Said Alex David President and CEO of Equity Services: “Mid-career professionals have been especially successful—particularly teachers and military veterans. They tend to be disciplined, mission-driven, accustomed to delayed gratification, and financially prudent—critical traits when building a practice. Their sense of purpose and resilience translates well to long-term advisory success.”
Edward N. Walters, President of World Investment Advisors, said firms should ultimately adopt a multi-pronged recruiting strategy that covers multiple age groups.
“In the early years, we should introduce K–12 financial education, advisor classroom visits, money basics curriculums, investment clubs and high school internships so diverse students can see themselves represented in finance,” Walters said.

“In the later years, we should offer paid internships and structured programs for recent graduates and mid-career changers entering wealth management,” he continued. “Target professionals from adjacent fields—such as banking, teaching, military, and sales—who bring relationship skills and community trust.”
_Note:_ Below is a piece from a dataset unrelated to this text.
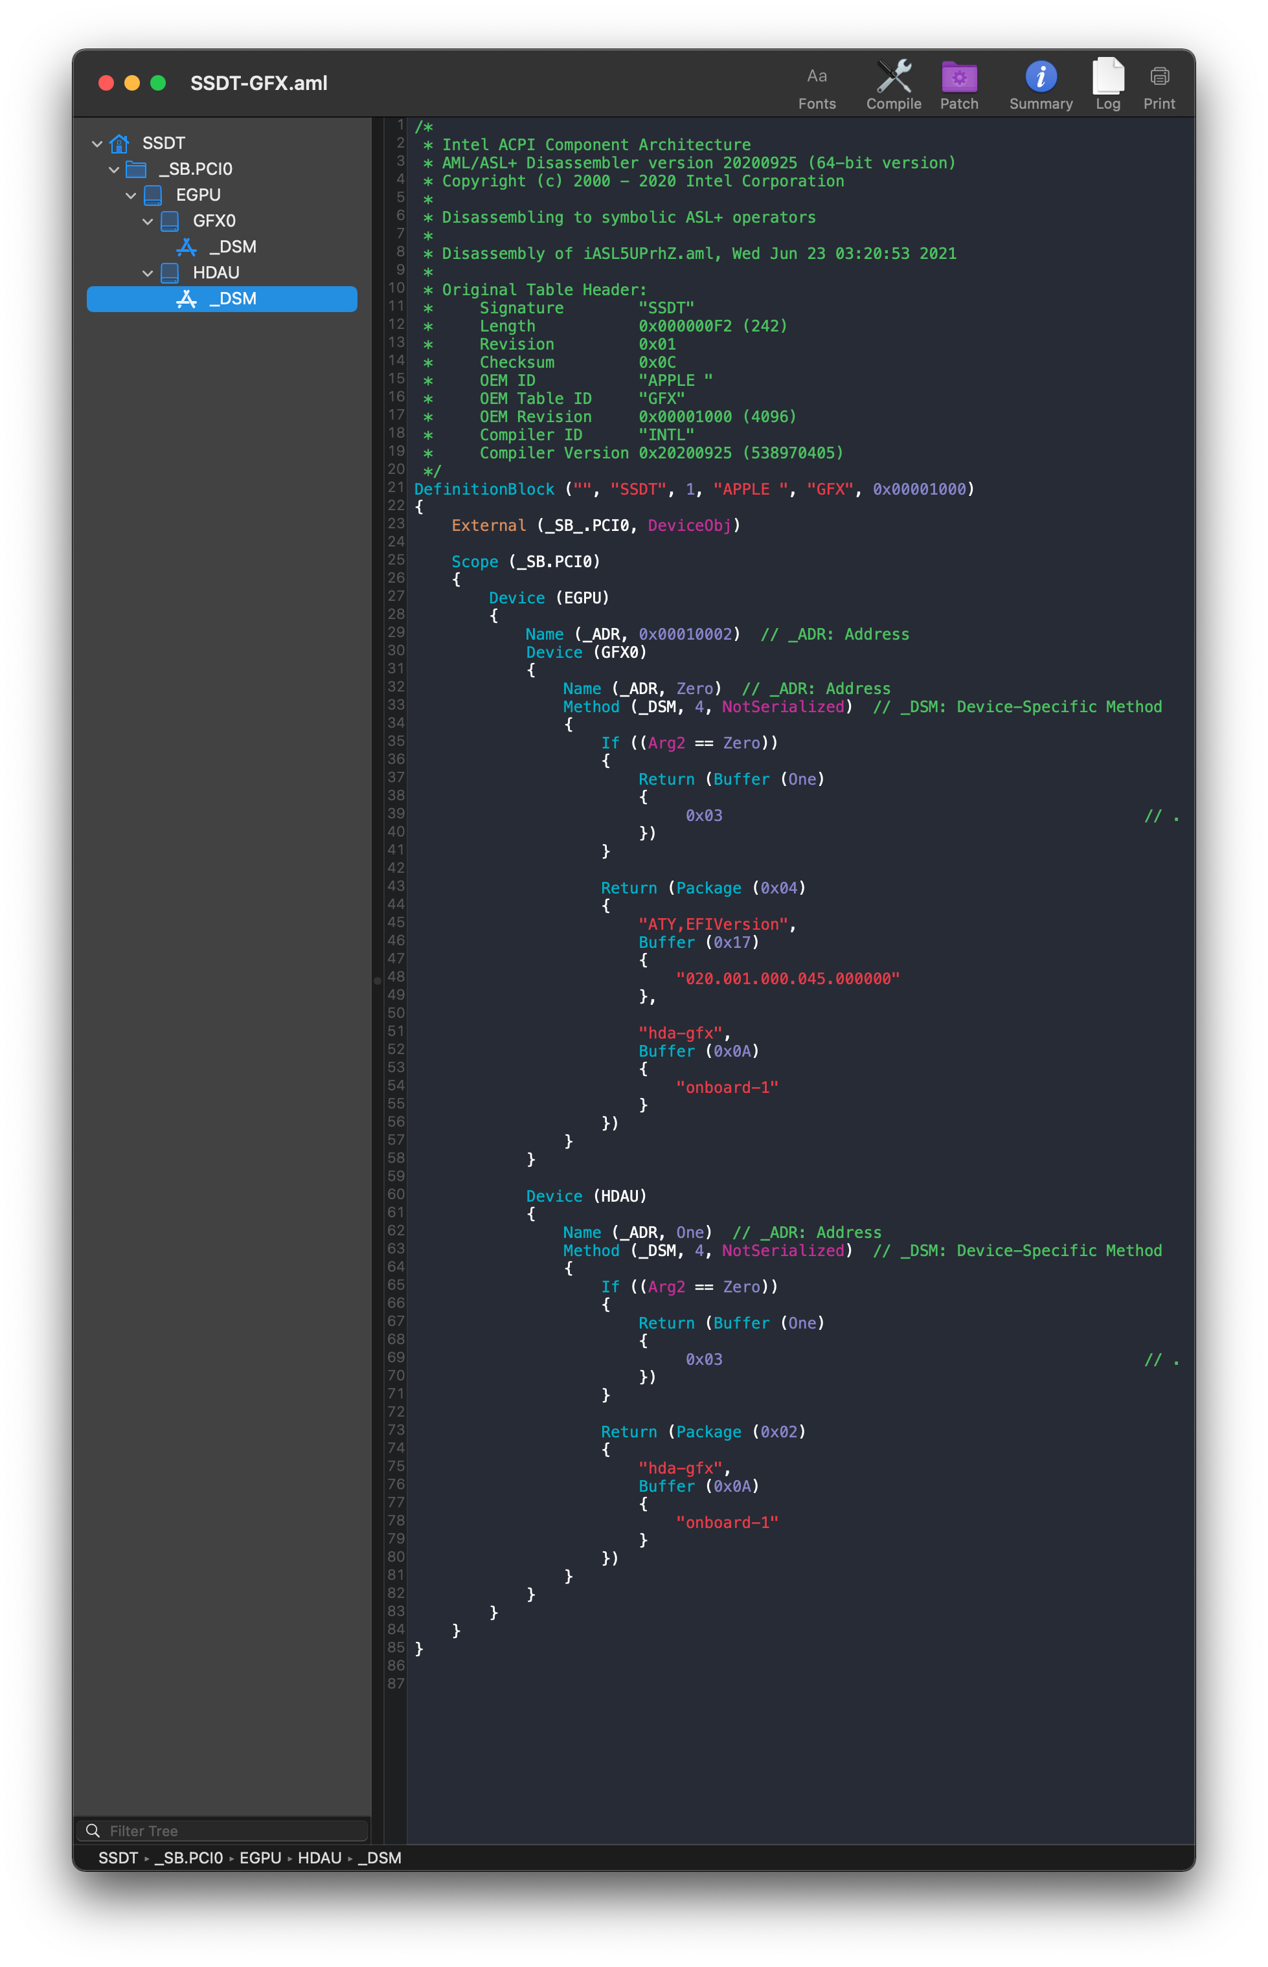The image size is (1268, 1967).
Task: Collapse the SSDT root node
Action: pos(97,144)
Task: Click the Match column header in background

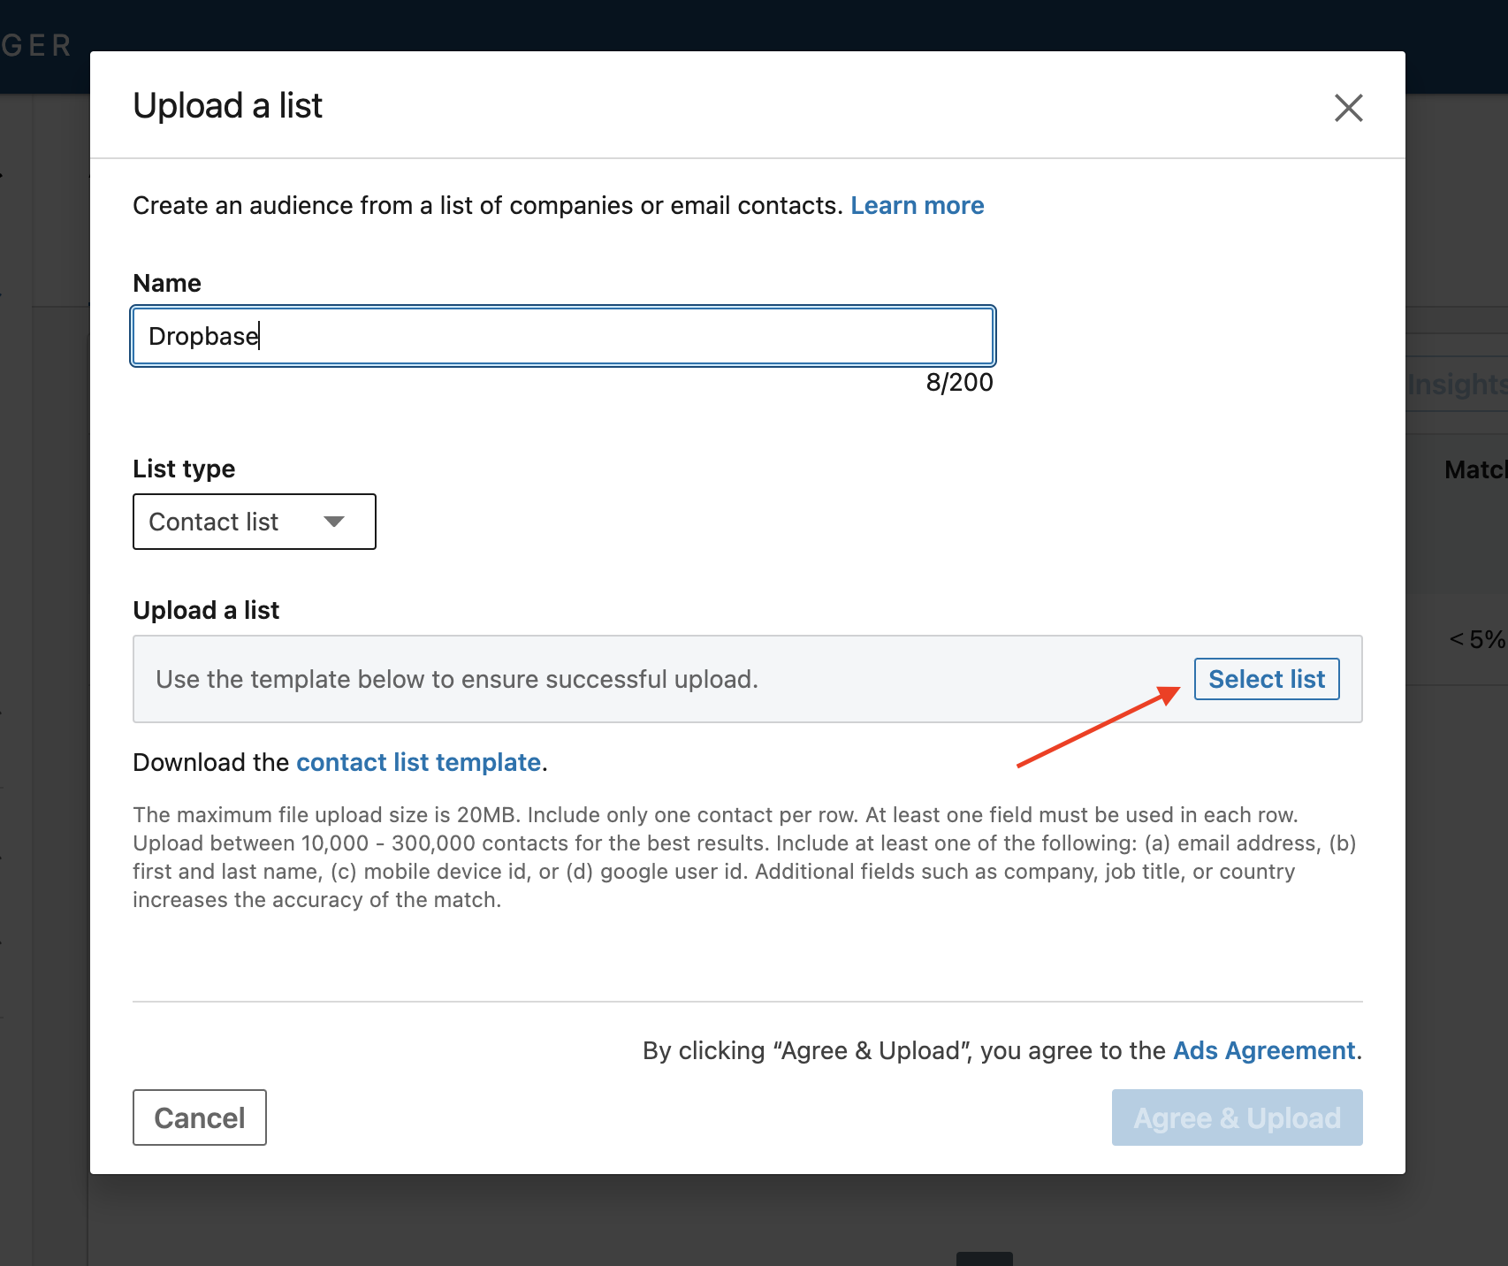Action: 1474,469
Newer technologies like AI could help, experts say.
“AI can help identify non-traditional candidate profiles, reduce bias in resume screening, flag attrition risks, and personalize training and mentorship pathways,” David said. “Used responsibly, it allows diversity teams to scale recruitment and retention efforts with greater precision and consistency.”
Success Begets Success
However, firms need to do more to accelerate the financial success of Black advisors already working. It’s easier to encourage Black Americans to pursue such careers if they can see people who look like them earn significant compensation, experts say.
In other words, African Americans need to see that success in the wealth management business is realistic and not some pipe dream. And that means paid internships, attractive salaries instead of commissions and more opportunities to pursue high net worth clients (HNW).
“When I was starting my career as an advisor, I didn’t have exposure to HNW circles,” Beard said. “African Americans make up 12% of adults in the U.S., but account for only 7% of affluent households earning $125,000, and even fewer of households earning $250,000 or more. Since African American advisors don’t have as much exposure to HNW communities, this leads to advisor attrition.”
Said Patin: “I’ve seen some talented Black advisors leave the field because they were not getting the mentorship or opportunities that their colleagues were getting.”
Unfortunately, many advisory firms have rolled back their diversity programs due to President Trump’s attacks on corporate and academic diversity, equity and inclusion (DEI) initiatives.
“I’ll say there was a noticeable pullback on support for programs that can provide a sense of community and a pipeline for the next generation of our industry,” Williams of Pacific Life said. “Clients are diverse and it has to be remembered that the goal is to build multi-decade relationships with these clients and their families.”
But others remain hopeful.

“Firms whose commitments were largely performative used the backlash as a reason to retreat,” David said. “Firms with genuine, long-standing commitments may have adjusted language but not intent—often doubling down on the work. The difference is evident in outcomes, retention, and leadership representation.”
Said Beard: “I see HNW households and clients growing in minority communities today. I believe there is no end to what new innovation, entrepreneurship, and growth can look like when equal opportunity is achieved in the recruiting process.”
“Times are changing,” he continued. “As an analogy, I think of my children, who have only known three presidents. They have seen an African American in office and have seen women run for office and almost win. My children's experience is a stark contrast when compared to my childhood experience of who could become president.”